### WHAT THE EXERCISE ASKS
An exact copy of the data is required; the images should not appear in it.

Dataset entries

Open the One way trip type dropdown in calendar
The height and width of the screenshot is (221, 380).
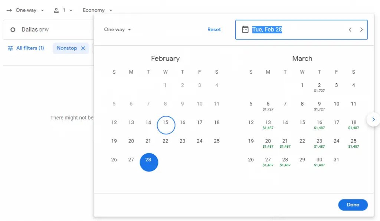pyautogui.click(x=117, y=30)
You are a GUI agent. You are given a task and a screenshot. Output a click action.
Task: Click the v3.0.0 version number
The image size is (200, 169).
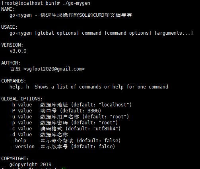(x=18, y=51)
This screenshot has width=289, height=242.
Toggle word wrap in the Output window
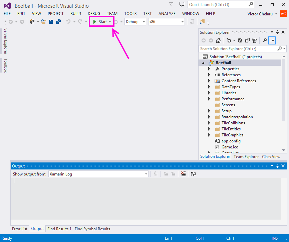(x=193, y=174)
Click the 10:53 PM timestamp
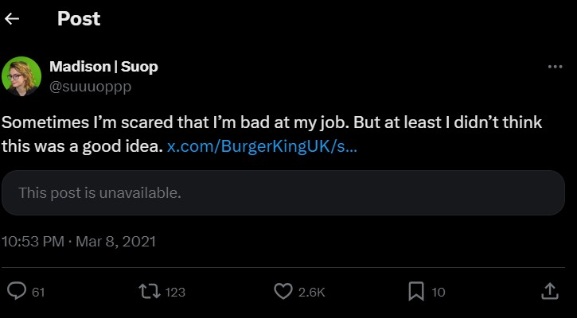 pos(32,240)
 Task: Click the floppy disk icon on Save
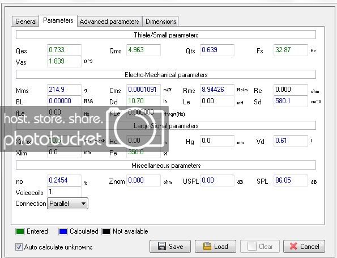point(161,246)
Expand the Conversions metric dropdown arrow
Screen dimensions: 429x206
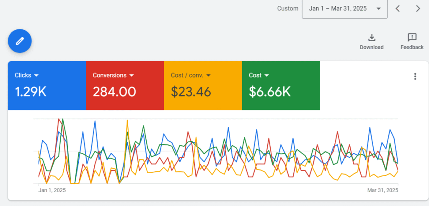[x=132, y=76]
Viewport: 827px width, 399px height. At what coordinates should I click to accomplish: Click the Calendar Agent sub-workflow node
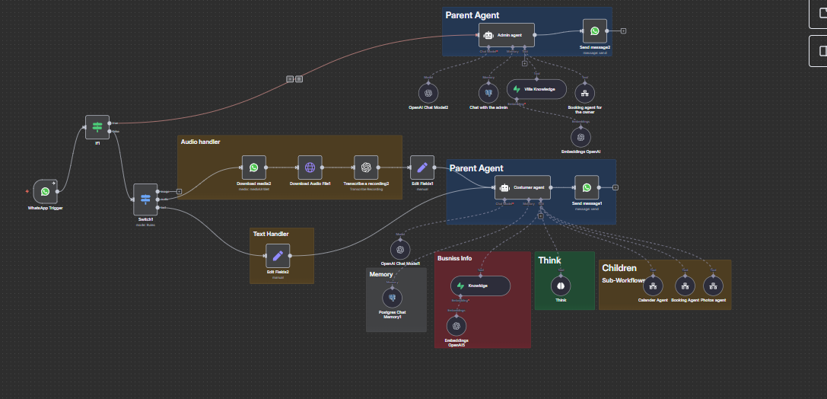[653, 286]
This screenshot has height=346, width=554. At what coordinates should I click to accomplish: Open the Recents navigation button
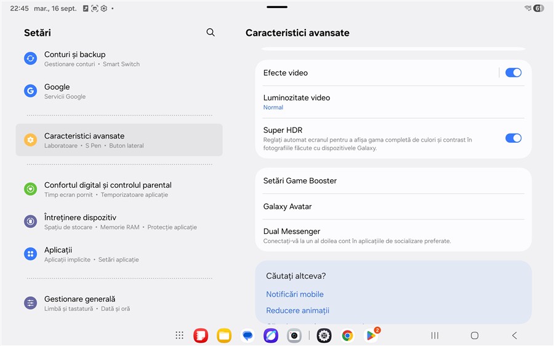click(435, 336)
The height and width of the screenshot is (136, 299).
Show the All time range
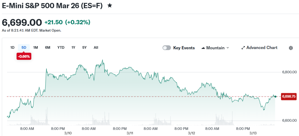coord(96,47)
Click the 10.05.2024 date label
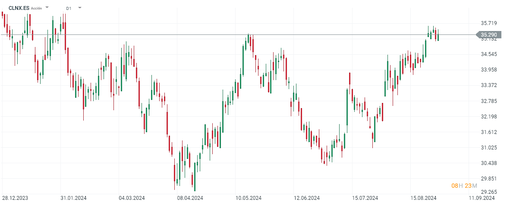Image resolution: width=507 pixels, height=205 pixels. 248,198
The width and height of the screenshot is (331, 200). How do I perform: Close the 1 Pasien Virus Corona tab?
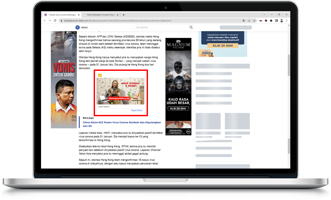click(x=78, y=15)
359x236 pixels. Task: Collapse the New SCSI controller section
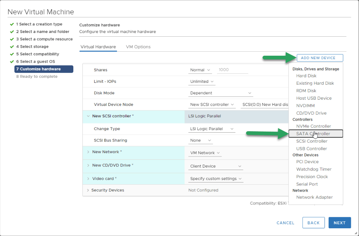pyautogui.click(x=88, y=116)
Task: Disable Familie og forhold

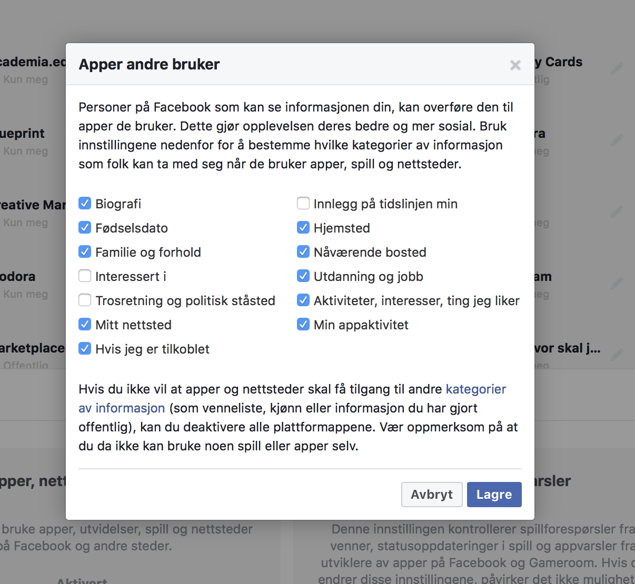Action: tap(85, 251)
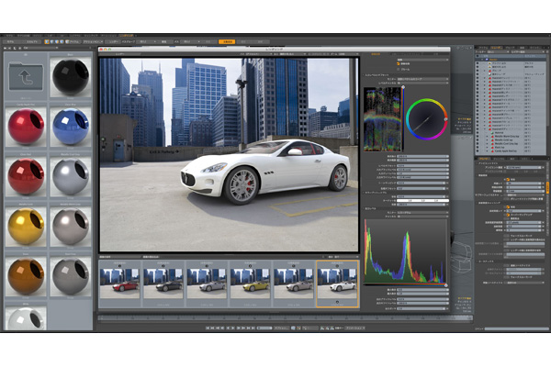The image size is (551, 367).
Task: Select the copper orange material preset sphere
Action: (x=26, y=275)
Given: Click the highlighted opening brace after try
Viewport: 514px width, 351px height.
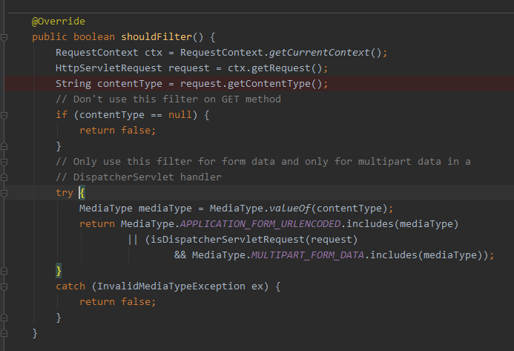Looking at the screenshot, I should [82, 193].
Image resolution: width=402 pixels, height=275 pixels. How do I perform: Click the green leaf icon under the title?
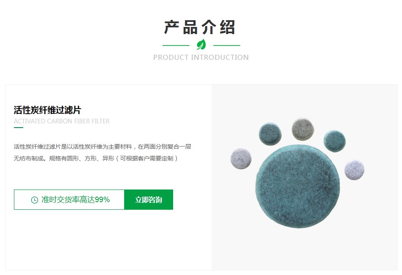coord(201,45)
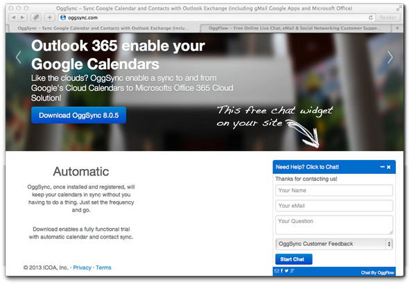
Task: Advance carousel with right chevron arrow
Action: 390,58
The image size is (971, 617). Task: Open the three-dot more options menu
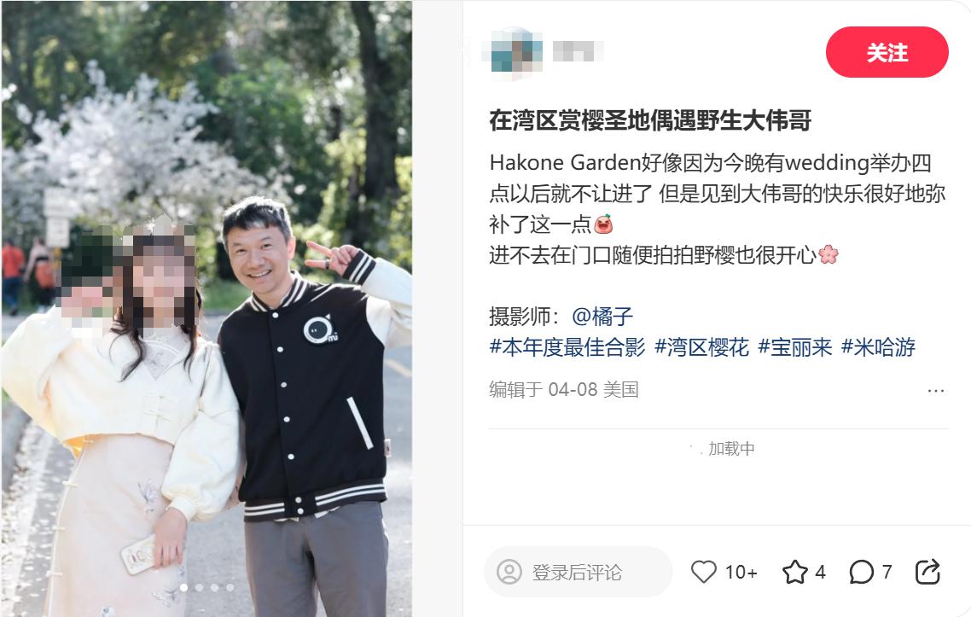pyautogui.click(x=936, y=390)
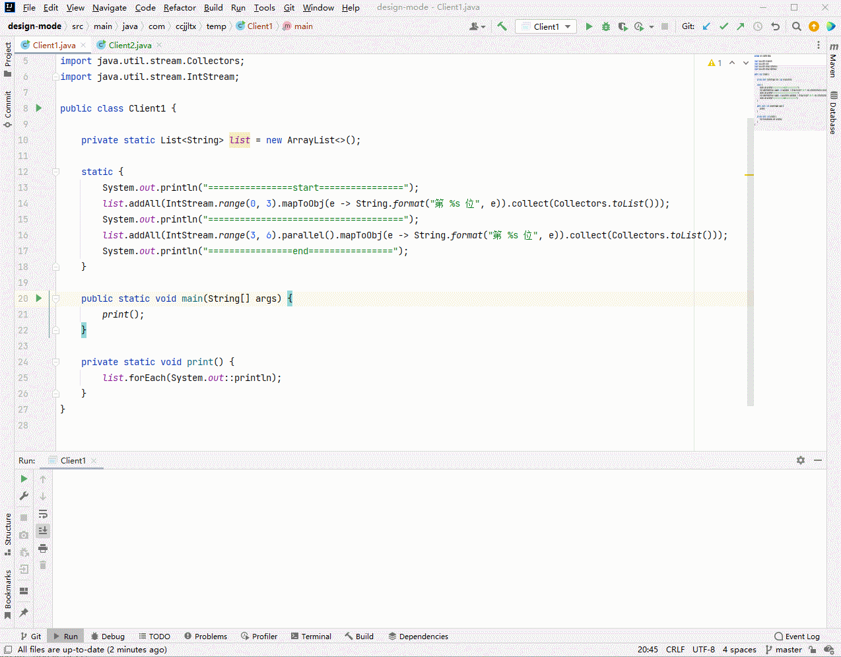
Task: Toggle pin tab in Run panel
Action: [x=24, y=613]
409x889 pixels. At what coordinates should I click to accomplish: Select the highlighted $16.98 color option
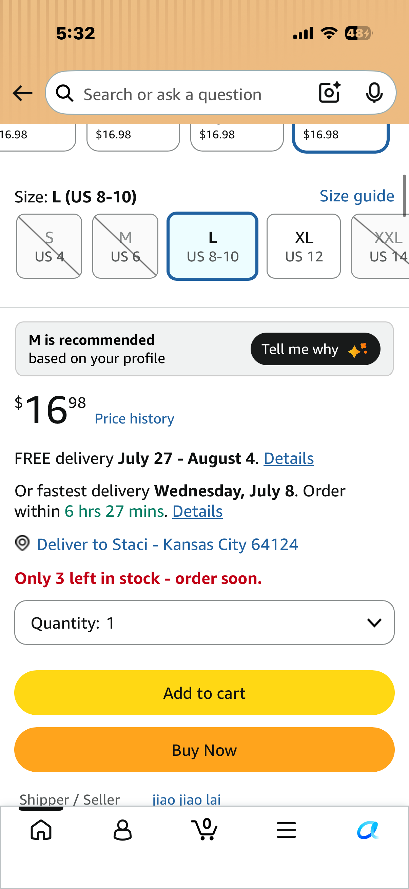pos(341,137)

### RESULT
Open the One way trip type dropdown in calendar
The height and width of the screenshot is (221, 380).
pyautogui.click(x=117, y=30)
You are a GUI agent. You are given a task and a screenshot. Output a click action.
Task: Click the v3.0.0 version number
The image size is (200, 169).
(x=18, y=51)
This screenshot has width=289, height=242.
Toggle word wrap in the Output window
(x=193, y=174)
Click the 10:53 PM timestamp
 pos(32,240)
 Task: Click the floppy disk icon on Save
point(161,246)
Expand the Conversions metric dropdown arrow
Screen dimensions: 429x206
[x=132, y=76]
Viewport: 827px width, 399px height. At what coordinates should I click to accomplish: Click the Calendar Agent sub-workflow node
[653, 286]
This screenshot has height=346, width=554. At what coordinates should I click to accomplish: Open the Recents navigation button
click(435, 336)
The height and width of the screenshot is (136, 299).
Show the All time range
coord(96,47)
Click the 10.05.2024 date label
Image resolution: width=507 pixels, height=205 pixels. 248,198
The width and height of the screenshot is (331, 200). How do I perform: Close the 1 Pasien Virus Corona tab?
click(x=78, y=15)
359x236 pixels. Task: Collapse the New SCSI controller section
pyautogui.click(x=88, y=116)
Task: Disable Familie og forhold

Action: tap(85, 251)
The image size is (551, 367).
Task: Select the copper orange material preset sphere
Action: (x=26, y=275)
Given: Click the highlighted opening brace after try
Viewport: 514px width, 351px height.
Looking at the screenshot, I should [82, 193].
Image resolution: width=402 pixels, height=275 pixels. How do I perform: Click the green leaf icon under the title?
coord(201,45)
Task: Advance carousel with right chevron arrow
Action: 390,58
The image size is (971, 617). Task: Open the three-dot more options menu
pyautogui.click(x=936, y=390)
Task: Toggle pin tab in Run panel
Action: [x=24, y=613]
409x889 pixels. At what coordinates should I click to accomplish: Select the highlighted $16.98 color option
pos(341,137)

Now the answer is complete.